To take a sideways jaunt for a moment, one of the major tensions explored in sociology is the one between agency and structure. Agency can be very loosely defined as our ability to act within society, but structure is more challenging to understand. For that reason, I often explain it to undergrads in terms of computer software. Structures simultaneously enable and limit action, in the way that a computer with no software would be an aesthetic chunk of plastic and silicon but the software on your computer also directs the kinds of actions you can take. Exceptions aside, you don't use a spreadsheet for making art.
Structures in society exist in our minds collectively. In many cases it's not that we can't do something, but that we are aware of the social consequences of the action and so chose not to do it. I could wear pants as a cardigan, but it's probably best to not if I don't want to be the recipient of severe side-eye.
Along those lines, recently I've come to realize two negative impacts of using beta software. The first, and more minor, is that my patience with ongoing problems means that I can comfortably learn the workaround and I will keep doing the workaround even when the software no longer requires it. I recently found out that on campus there appears to be basically no limit to the size of email attachments we can send, while I've been continually using dropbox workarounds for printing requests. I've successfully trained myself to live with a structure that doesn't even exist in this context anymore.

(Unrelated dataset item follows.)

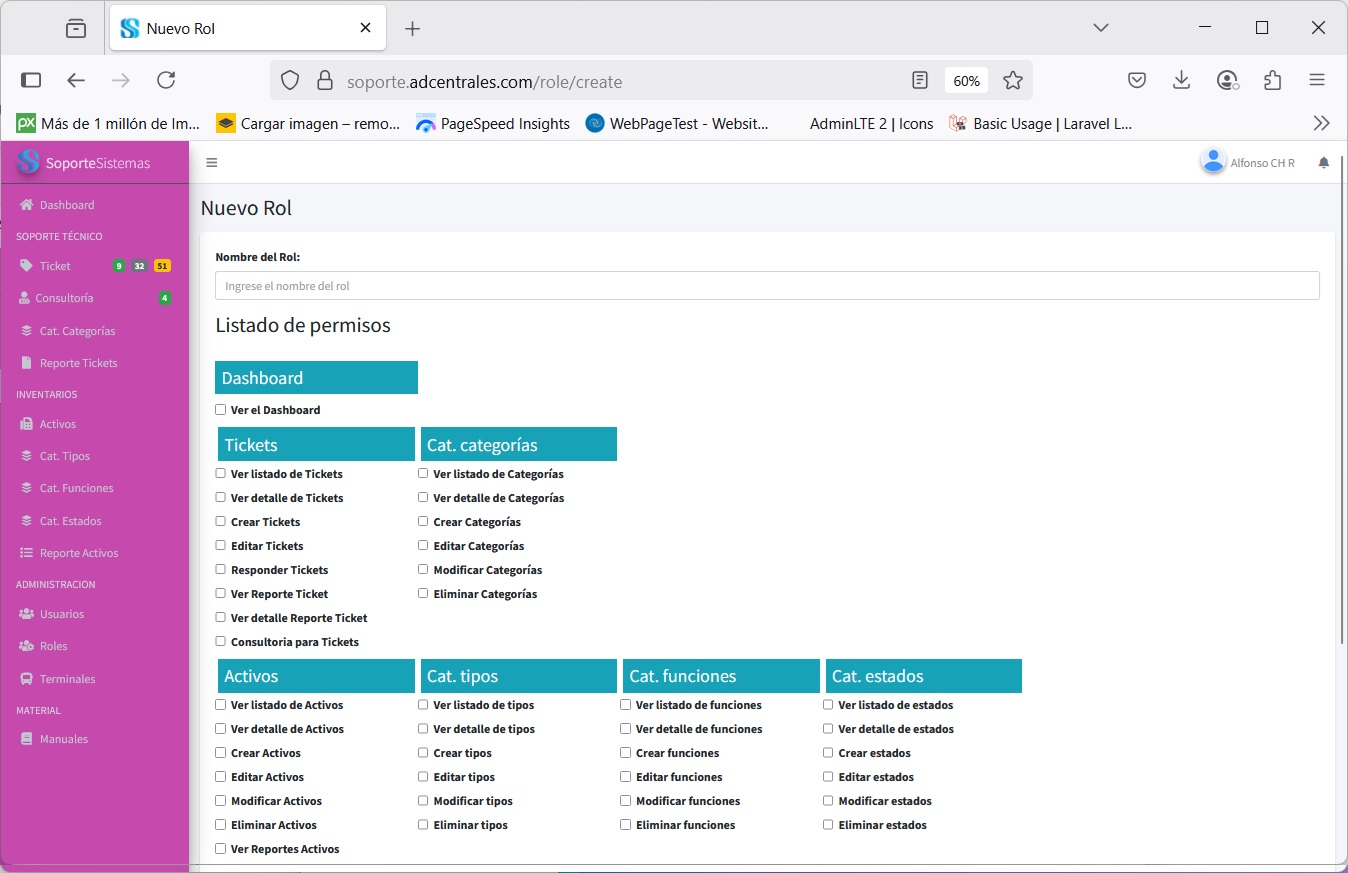Check the Crear Tickets permission
The image size is (1348, 873).
221,522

Second, when coping with a beta sometimes you can't even tell what is broken and what isn't. Right after I installed the iOS 12 beta on my phone, the music app I use stopped shuffling as it should. At first, the app either refused to acknowledge my shuffle request or outright died before settling into simply shuffling by album instead of song. These kinds of errors aren't the fault of the developer, so I resigned myself to living with it for now. Then the other morning, I happened to press a little too hard on the shuffle button and activated 3D touch... huh, look at all these options. I had learned to live with a structure that may have never existed in the first place.

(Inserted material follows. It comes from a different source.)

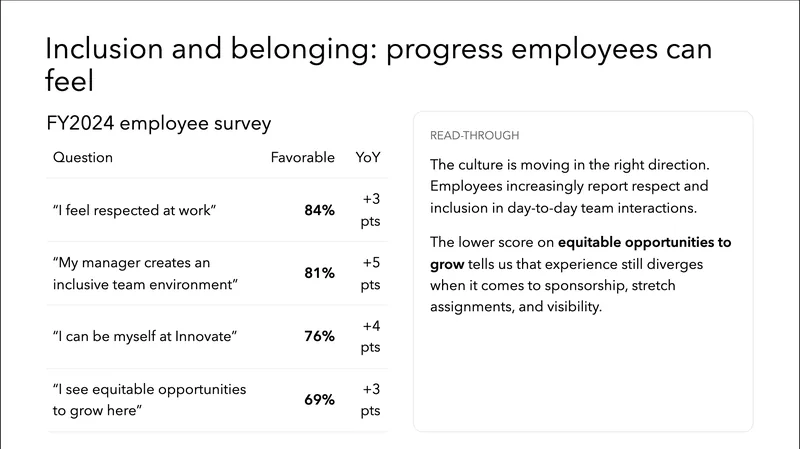
Task: Click the 76% favorable score
Action: pyautogui.click(x=319, y=336)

It was a good reminder that my assumptions are built up from past experiences but are not necessarily indicative of reality. That I was using an iPhone 6 without 3D touch for years after the feature was introduced meant that I never started thinking of it as reflexive interface, and that my patience with beta software meant that I never thought to stop stepping over what I assumed was a very minor missing step.

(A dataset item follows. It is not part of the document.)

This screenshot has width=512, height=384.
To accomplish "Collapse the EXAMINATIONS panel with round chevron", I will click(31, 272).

These assumptions apply in the big picture of society too. Could I wear those pants as a cardigan? Heh, pretty sure I don't want to deal with the questions. Are there places where I see limitations on my agency that may not exist? Hm, there's the question. But when we're talking about safety issues, we can't always test our assumptions to see what happens. It's one thing to dig around for 3D touch options, and another to act in a way that may have real physical danger. Yet at the same time, it has been powerful to remember that my beliefs are only my internalized assumptions, and that I also play a role in creating and maintaining the structures around me.